▶ **WHAT YOU SHOULD DO**
Write out the data word for word and drop any picture you find.

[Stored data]
○ ○ ○

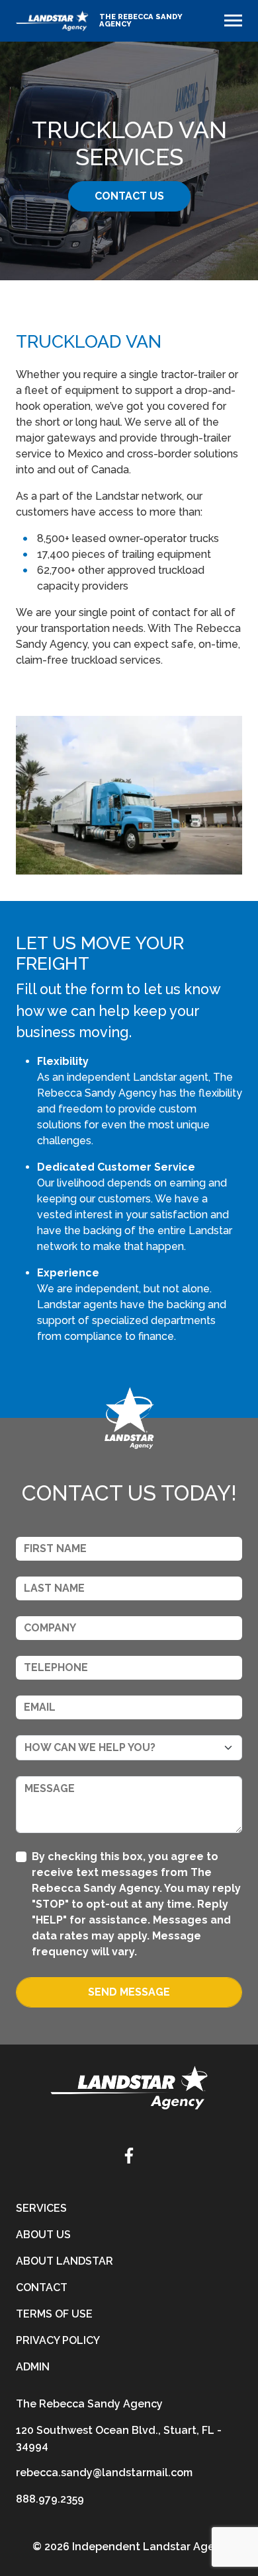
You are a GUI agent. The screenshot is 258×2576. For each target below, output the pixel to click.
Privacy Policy (58, 2340)
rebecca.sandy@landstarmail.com (104, 2472)
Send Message (129, 1992)
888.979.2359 (50, 2499)
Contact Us (129, 196)
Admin (33, 2367)
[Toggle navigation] (233, 20)
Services (41, 2208)
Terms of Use (54, 2314)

○ ○ ○

▶ **RESULT BELOW**
You are a GUI agent. The screenshot is 258×2576. For each target below, output the pixel to click.
Privacy Policy (58, 2340)
rebecca.sandy@landstarmail.com (104, 2472)
Send Message (129, 1992)
888.979.2359 (50, 2499)
Contact Us (129, 196)
Admin (33, 2367)
[Toggle navigation] (233, 20)
Services (41, 2208)
Terms of Use (54, 2314)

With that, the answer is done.